Corruzione al Tribunale di Latina, interrogata la moglie del Giudice. Giallo su nuove rivelazioni

di Redazione – Continuano le indiscrezioni sullo scandalo corruzione che ha investito il Tribunale di Latina. Ieri si sono svolti gli interrogatori di Antonia Lusena, moglie del giudice Antonio Lollo, e di Rita Sacchetti, cancelliera del Tribunale, entrambe ai domiciliari. Sulle dichiarazioni della moglie di Lollo gli inquirenti e la difesa mantengono il più stretto riserbo e non è stato neppure reso noto se l’indagata abbia risposto o meno alle domande dei magistrati. Un comportamento simile era già stato adottato lunedì quando è stato interrogato Antonio Lollo, il principale indagato. A questo punto è facile ipotizzare che i due coniugi abbiano fatto rivelazioni importanti destinate ad allargare l’inchiesta.

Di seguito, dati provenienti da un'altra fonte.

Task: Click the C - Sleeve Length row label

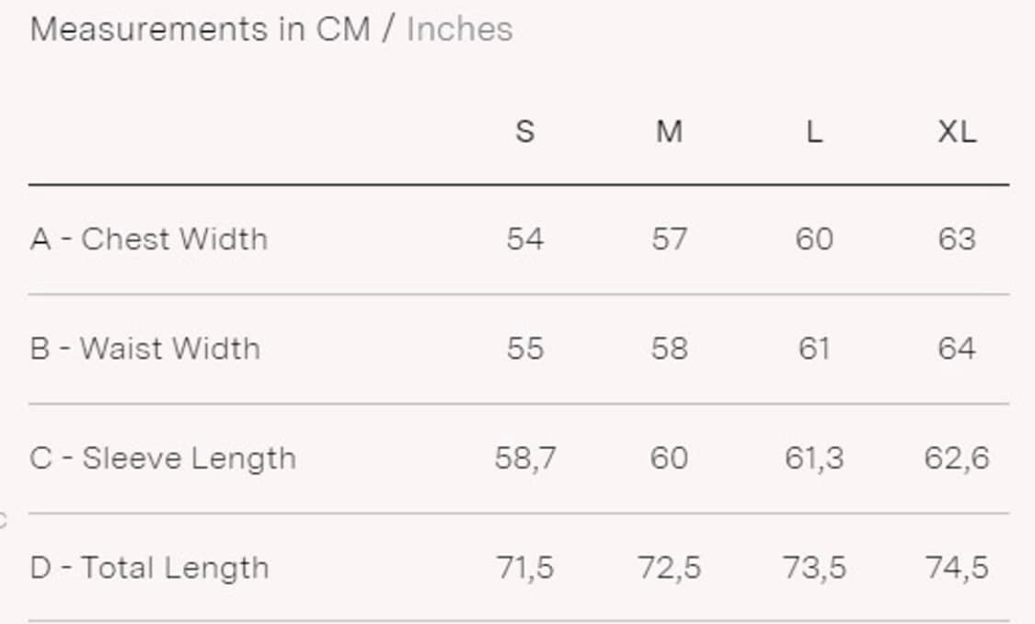Action: pyautogui.click(x=163, y=458)
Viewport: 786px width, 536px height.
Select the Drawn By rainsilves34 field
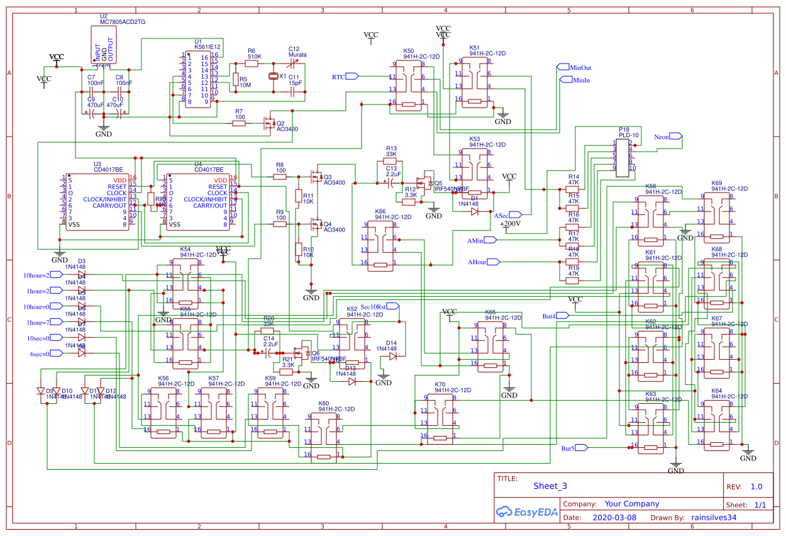(713, 516)
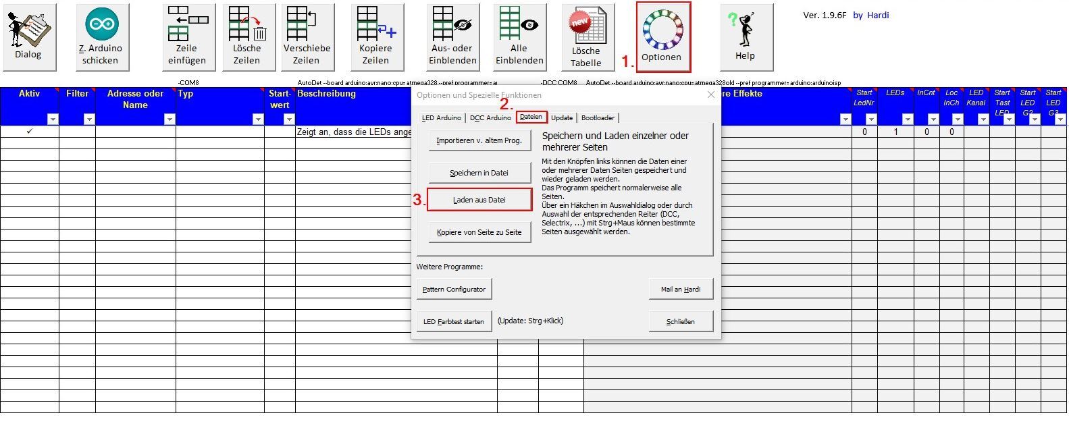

Ha respinto le accuse Rita Sacchetti. La cancelliera del Tribunale ha difeso la sua buona fede. Alla donna viene contestata la sottrazione illecita di alcuni fascicoli, che lei sostiene invece di aver preso regolarmente. È stato sentito nuovamente dagli inquirenti anche il commercialista Massimo Gatto. Anche lui ha respinto le accuse sostenendo di non aver mai ricevuto incarichi dal giudice Lollo, ma di essere stato consulente presso la Cedis Izzi. Rita Sacchetti e Massimo Gatto sono apparsi convinti delle loro posizione tanto che i rispetti legali hanno preparato il ricorso al Tribunale del Riesame.